Comparison with Similar Tools

  • Craft.js — lower-level framework for building editors; Puck is a ready-to-use editor with a polished UI
  • Builder.io — SaaS visual editor with an open SDK; Puck is fully self-contained with no external service
  • GrapesJS — framework-agnostic HTML editor; Puck is React-native and uses real React components
  • Plasmic — visual builder with code generation; Puck produces JSON data rendered by your components
  • Storyblok — headless CMS with a visual editor; Puck is an open-source editor without CMS infrastructure

FAQ

Q: Does Puck work with Next.js App Router? A: Yes. Puck supports React Server Components and works with Next.js App Router out of the box. You can render pages on the server using the Render component.
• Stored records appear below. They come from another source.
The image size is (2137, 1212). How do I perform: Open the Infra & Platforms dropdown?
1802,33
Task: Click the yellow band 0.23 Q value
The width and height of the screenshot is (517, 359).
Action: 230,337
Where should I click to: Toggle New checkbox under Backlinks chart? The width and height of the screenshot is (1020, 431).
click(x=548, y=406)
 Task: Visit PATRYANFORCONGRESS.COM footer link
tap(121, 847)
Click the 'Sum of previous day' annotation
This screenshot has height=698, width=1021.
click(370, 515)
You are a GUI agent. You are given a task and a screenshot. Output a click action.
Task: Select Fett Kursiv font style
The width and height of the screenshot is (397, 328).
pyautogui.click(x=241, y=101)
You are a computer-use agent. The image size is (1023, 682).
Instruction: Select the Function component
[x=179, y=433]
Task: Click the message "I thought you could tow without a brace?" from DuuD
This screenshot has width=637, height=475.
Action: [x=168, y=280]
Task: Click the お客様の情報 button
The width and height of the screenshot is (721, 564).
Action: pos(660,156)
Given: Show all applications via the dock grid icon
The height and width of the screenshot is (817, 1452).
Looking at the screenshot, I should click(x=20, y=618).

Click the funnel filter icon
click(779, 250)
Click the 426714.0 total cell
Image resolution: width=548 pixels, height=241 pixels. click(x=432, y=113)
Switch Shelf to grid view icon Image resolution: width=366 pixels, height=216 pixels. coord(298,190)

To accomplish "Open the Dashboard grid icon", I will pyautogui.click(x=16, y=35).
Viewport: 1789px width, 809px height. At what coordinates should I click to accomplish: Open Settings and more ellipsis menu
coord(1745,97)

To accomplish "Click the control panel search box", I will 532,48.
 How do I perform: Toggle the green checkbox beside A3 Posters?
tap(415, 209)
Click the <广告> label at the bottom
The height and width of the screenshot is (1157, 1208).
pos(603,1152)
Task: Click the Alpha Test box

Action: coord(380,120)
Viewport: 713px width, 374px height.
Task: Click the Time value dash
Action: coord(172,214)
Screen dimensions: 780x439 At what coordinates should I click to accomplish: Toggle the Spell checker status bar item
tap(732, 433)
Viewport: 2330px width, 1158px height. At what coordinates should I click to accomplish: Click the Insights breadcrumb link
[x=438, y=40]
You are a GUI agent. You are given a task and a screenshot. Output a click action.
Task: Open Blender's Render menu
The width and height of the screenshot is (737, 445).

Q: How is the page data stored? A: Puck produces a JSON object. You store it however you like — in a database, a file, or a CMS. There is no built-in persistence layer, which keeps the tool flexible.

Q: Can I use Puck with existing component libraries? A: Yes. Register your existing components in the Puck config object with field definitions. The editor renders your actual components on the canvas.

Q: Is Puck suitable for production use? A: Puck is actively maintained and used in production by teams building page builders and content management tools. The API is stable with semantic versioning.